Heatmap of overall gene expression in normal tissue compared to tumors. Gene expression values are calculated based on the log transform of RSEM values determined from RNA sequencing analysis. High expression is depicted by green; low expression is depicted by red, normalized by row z scores (legend). Tumors with a fusion in the gene of interest are outlined in white. Genes with significant differences in expression between tumor and normal are marked with asterisk. (a) Overall gene expression of genes associated with overexpression in association with a fusion (b) Overall gene expression of genes associated with underexpression in association with a fusion.

RT-PCR Validation

Six fusions were selected for RT-PCR validation in primary tumor samples. Fusions selected for validation were restricted to those involving two genes, and those with either overlap with TCGA or associated with significant changes in gene expression. Using these criteria, we selected the following six fusions for validation: FGFR3-TACC3, TFG-GPR128, PTEN-LIPJ, BGALT-ERBB4, ZNF750-TBCD and RALY-PTPRT (Table 3).

Table 3.

Gene fusions selected for validation

Fusion Intra chrom Donor gene Gene expression log fold change Acceptor gene Gene expression log fold change TCGA overlap # tumors Validated
chr3~chr3:100438902-100348442 N TFG 0.243 GPR128 9.97 Y 3 Y
chr4~chr4:1808661-1741429 N FGFR3 2.61 TACC3 1.39 Y 1 Y
chr17~chr17:80797803-80828100 N ZNF750 5.13 TCBD 1.82 Y 1 N
chr20~chr2:48330113-212812341 Y B4GALT5 0.71 ERBB4 5.82 N 1 Y
chr10~chr10:89653866-90347023 N PTEN −1.85 LIPJ 7.38 N 1 Y
chr20~chr20:32581937-41199932 N RALY 1.94 PTPRT −5.78 N 1 Y

BOLD indicates statistically significant gene expression change.

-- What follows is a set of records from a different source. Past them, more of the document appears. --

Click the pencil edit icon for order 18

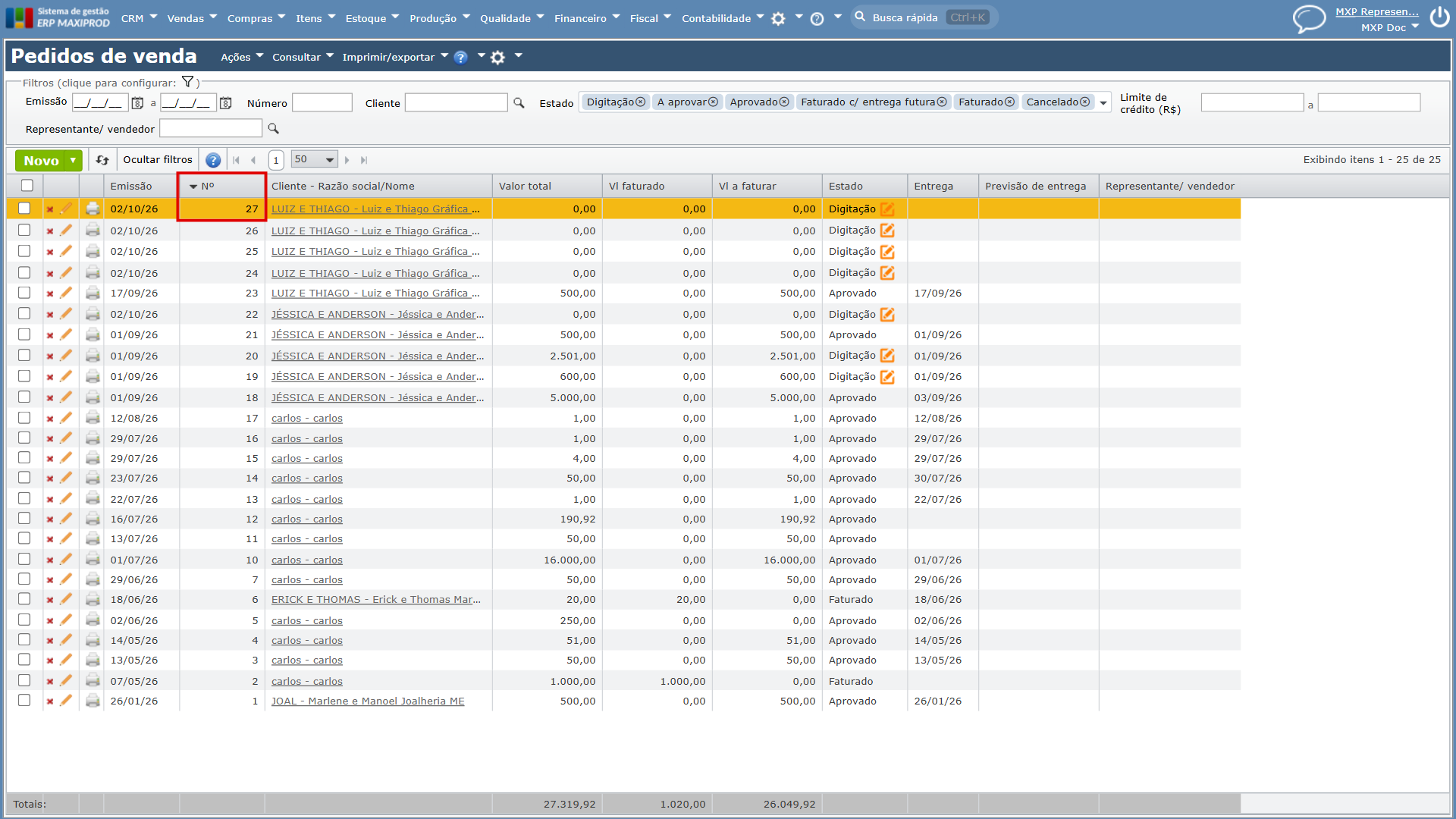[x=66, y=397]
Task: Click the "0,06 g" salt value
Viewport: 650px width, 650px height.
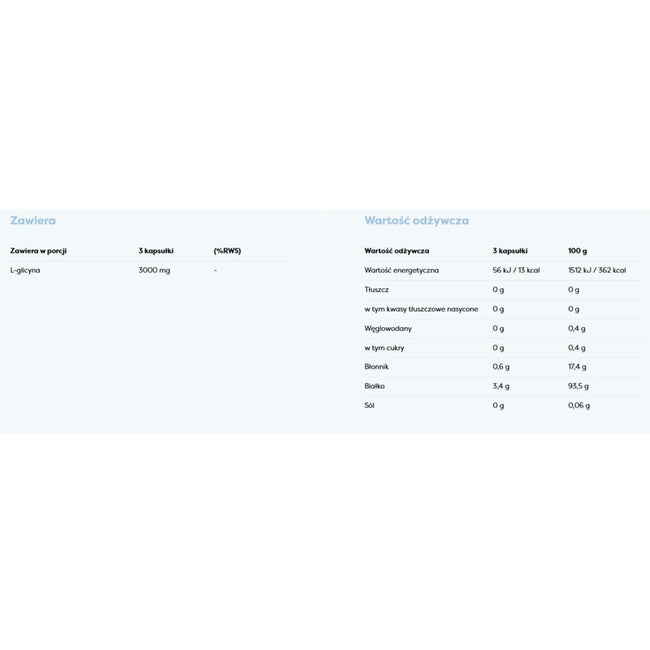Action: click(x=579, y=405)
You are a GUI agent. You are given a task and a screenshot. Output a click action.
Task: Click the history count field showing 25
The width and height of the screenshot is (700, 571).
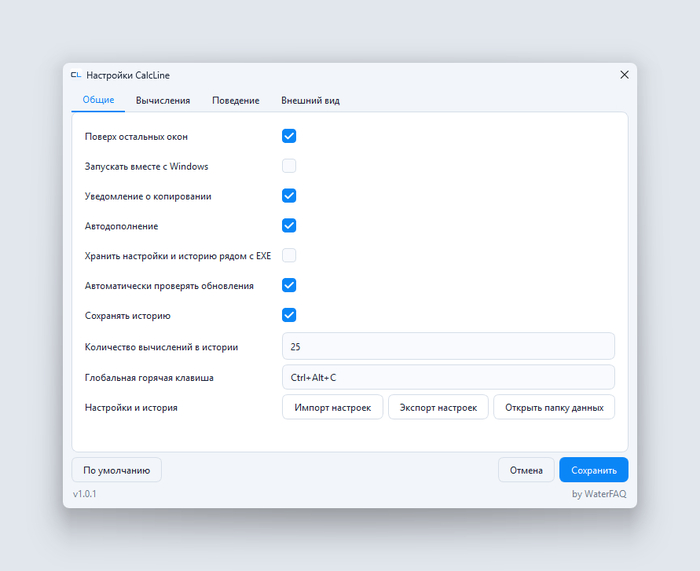pyautogui.click(x=448, y=346)
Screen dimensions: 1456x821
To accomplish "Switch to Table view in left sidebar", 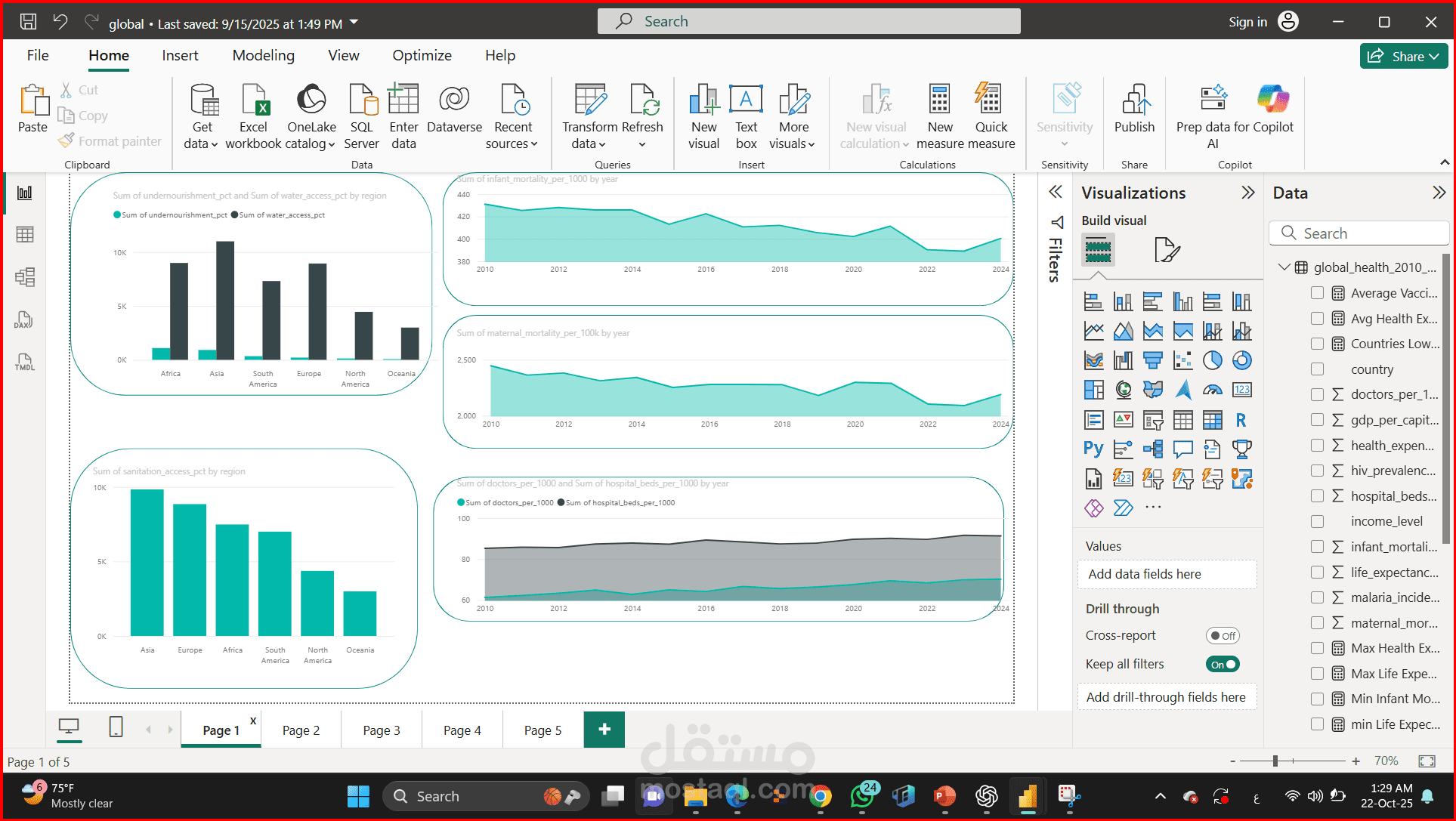I will point(24,234).
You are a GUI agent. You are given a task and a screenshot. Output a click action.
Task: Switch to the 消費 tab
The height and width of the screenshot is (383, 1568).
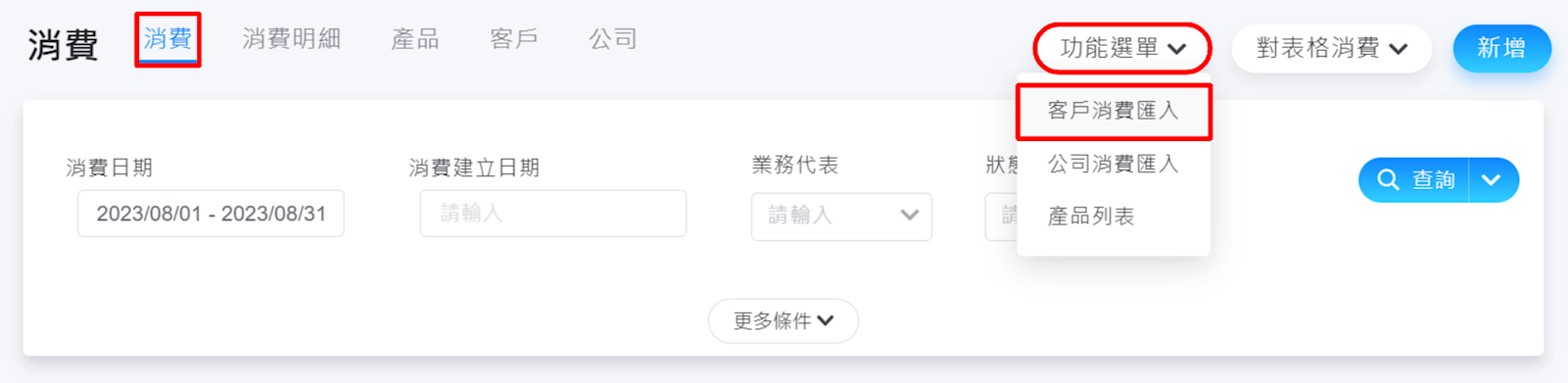point(167,39)
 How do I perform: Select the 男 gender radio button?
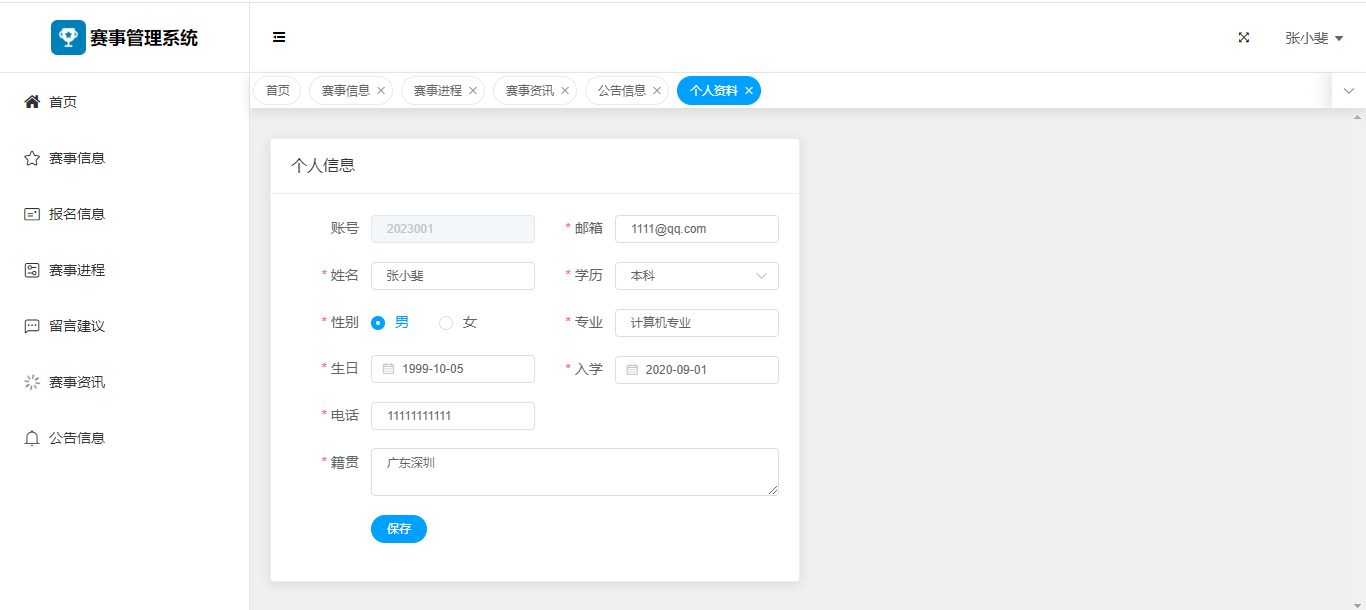point(378,323)
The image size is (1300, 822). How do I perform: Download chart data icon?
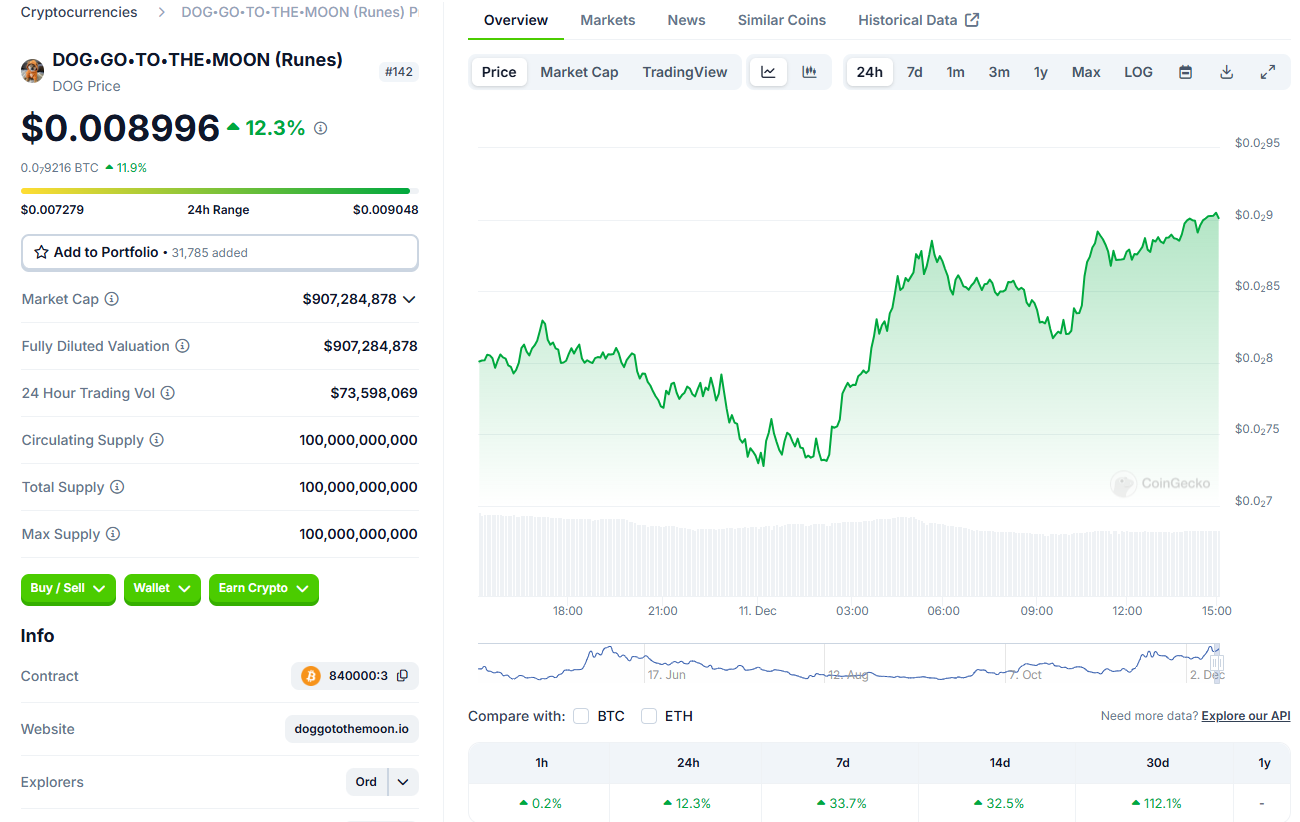click(x=1227, y=72)
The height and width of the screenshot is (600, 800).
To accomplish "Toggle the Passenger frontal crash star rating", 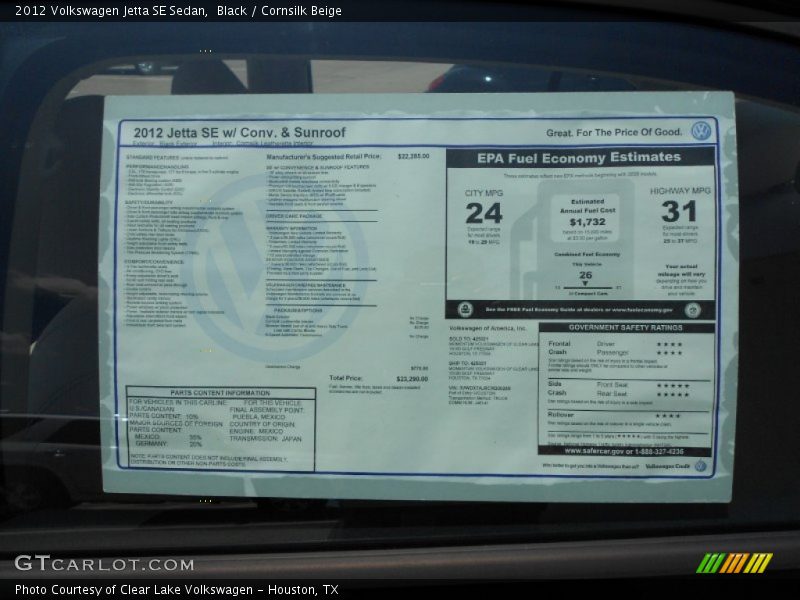I will [670, 352].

Intrachrom indicates gene fusion spanning across different chromosomes. Gene expression log fold change (between tumors harboring a fusion and normal tissue) is shown for both donor and acceptor genes.

Using RNA from the tumors identified to harbor each fusion, five fusions could be validated using RT-PCR and Sanger sequencing (Fig. 3). Additionally, one of these fusions (FGFR3-TACC3) was also able to be validated in tumor DNA, which identified the location of the fusion alteration at the intronic DNA level. Sequencing showed that this fusion occurred within the intron before the last exon of FGFR3, then reversed the order of the genes, connecting to TACC3 in the intron prior to the last five exons. The Sanger sequencing revealed matching sequences with a single base pair insertion between fused sequences. The PTEN-LIPJ gene fusion included the first two exons of PTEN, skipped an intervening gene RLNS, and connected to the second exon of LIPJ. The BGALT5-ERBB4 gene fusion connected the first exon of BGALT4 on chromosome 20 to the third exon of ERBB4 on chromosome 2. The TFG-GPR128 gene fusion was identified between the third exon of TFG and the second exon of GPR128, also reversing the order of the genes. Lastly, the RALY-PTPRT gene fusion connected the first exon of RALY to the 7th intron of PTPRT, spanning a distance of 8 Mb across chromosome 20.

Figure 3.

Figure 3

Validated gene fusions with mapping. (a) FGFR3-TACC3 gene fusion mapped where the fusion product cut off the last exon of FGFR3 and included the last 5 exons of TACC3 with an intervening single base pair insertion. This fusion was detectable in the both RNA and DNA with the fusion mapping in the intron. (b) PTEN-LIPJ gene fusion where the fusion product included the first two exons of PTEN connecting to the second exon of LIPJ. (c) BGALT-ERBB4 gene fusion mapped across chromosomes 2 and 20 where the fusion product included the first exon of BGALT4 connected to the third exon of ERBB4. (d) TFG-GPR128 gene fusion mapped where the gene fusion product connected the third exon of TFG to the second exon of GPR128. (e) RALY-PTPRT gene fusion mapped from first exon of RALY to the 7th intron of PTPRT spanning a distance of >8 Mb along chromosome 20.

Discussion

Our understanding of gene fusions in the setting of heterogeneous solid tumors has grown substantially, boosted by the advent of next generation sequencing.23,24 The potential benefits of characterizing solid tumor gene fusions include both therapeutic and diagnostic applications. Gene fusions that result in activation of relevant oncogenes, such as those in protein kinases which were recently identified in several cancer types through TCGA,25 could represent potential therapeutic targets, as exemplified by the use of Imantinib to target the BCR-ABL1 fusion.26 For instance, the FGFR3-TACC3 gene fusion has been identified in multiple cancer types1417 and has been shown to display oncogenic activity in in vivo models.27,28 Additionally given that gene fusions are unique to tumors, they also have the potential to be utilized as biomarkers for noninvasive diagnosis29 or evaluation of prognosis.12 In this study, we also highlight how correlation of gene expression analysis with identified fusions can prioritize functionally relevant genes.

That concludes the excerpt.